I get a ton of emails from around the world on different issues affecting people at work, and one of the most common is a question from folks wondering how to create the best work-life balance possible. It turns out that they come from all walks of professional life – from Fortune 500 companies all the way to independent contractors who run their own small business. It seems that everyone today is concerned with striking a balance.
But far too often, the focus of work-life balance is on the failures of a company or institution to implement a useful program to address work life balance. And the stories are strikingly similar across all companies, sizes and industries. Stories about companies that institute incorrect work-life balance measures such as unlimited PTO still have people missing out on personal life events such as birthdays and kids activities. Plus, people are still burning out despite the companies’ best efforts.

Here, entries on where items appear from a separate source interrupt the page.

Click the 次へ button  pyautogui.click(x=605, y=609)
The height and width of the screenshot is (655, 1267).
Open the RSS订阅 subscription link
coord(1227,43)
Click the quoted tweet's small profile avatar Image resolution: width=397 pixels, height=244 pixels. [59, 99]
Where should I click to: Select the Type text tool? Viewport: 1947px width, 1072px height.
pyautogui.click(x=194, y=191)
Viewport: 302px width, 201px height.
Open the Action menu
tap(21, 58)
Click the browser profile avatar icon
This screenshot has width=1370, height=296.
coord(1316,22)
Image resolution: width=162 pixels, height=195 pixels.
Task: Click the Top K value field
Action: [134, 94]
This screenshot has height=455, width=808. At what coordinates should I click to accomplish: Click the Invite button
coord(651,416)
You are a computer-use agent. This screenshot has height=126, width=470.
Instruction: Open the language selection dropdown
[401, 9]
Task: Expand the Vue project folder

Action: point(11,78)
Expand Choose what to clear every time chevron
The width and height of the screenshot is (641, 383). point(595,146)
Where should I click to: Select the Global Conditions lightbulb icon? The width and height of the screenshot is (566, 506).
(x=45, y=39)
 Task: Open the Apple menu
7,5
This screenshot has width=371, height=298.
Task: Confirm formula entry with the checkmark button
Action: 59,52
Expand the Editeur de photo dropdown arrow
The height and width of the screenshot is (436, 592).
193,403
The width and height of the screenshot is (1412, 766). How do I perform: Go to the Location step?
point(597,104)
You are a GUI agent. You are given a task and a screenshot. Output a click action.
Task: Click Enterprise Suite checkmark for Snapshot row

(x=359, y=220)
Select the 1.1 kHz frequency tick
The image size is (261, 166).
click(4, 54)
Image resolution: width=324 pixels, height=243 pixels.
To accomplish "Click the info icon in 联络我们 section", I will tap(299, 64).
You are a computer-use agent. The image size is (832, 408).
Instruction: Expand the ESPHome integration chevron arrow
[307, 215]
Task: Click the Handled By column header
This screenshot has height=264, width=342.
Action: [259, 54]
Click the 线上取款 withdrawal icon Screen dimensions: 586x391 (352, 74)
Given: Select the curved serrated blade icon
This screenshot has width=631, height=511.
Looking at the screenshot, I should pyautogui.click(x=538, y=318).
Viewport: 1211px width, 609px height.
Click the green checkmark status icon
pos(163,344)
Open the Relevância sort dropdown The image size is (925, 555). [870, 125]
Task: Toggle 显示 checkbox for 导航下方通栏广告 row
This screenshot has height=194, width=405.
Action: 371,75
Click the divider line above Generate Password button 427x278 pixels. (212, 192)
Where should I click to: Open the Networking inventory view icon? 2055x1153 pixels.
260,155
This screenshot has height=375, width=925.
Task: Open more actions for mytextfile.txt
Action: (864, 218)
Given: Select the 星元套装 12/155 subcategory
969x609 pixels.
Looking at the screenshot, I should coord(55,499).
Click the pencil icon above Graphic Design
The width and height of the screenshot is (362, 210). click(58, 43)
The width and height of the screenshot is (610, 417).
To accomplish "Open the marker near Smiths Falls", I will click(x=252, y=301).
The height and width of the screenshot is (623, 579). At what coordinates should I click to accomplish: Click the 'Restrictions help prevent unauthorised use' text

So, what can be done? I have a few tips in this area on how to creatively achieve that coveted work life balance:
1. Saturdays and Sundays
I have noticed that all the successful people around me have one thing in common: they all work Saturdays and Sundays. Now you may be thinking that this is not a healthy approach especially in an article about work-life balance, that this is the recipe for burnout, and many other such things. But that misses the fundamental insight that creativity can bring when we look at this issue:
It’s all about the individual.
Every approach to a work-life balance is individualized. There is no one size fits all approach. Its success rises or falls depending on the individual and their ability to determine their own work life balance. Usually, when a rule is made by a company (or government) it is too late – the rule is there because someone already ruined it for the rest of us. And breaking the chains of a mandate intended to help is necessary.
It’s like the old adage, “The road to hell is paved with good intentions” – and so here it is the same with a company mandated work-life balance. Instead, do what is right for you – and control the work life balance on your own terms to emerge stronger in the long run.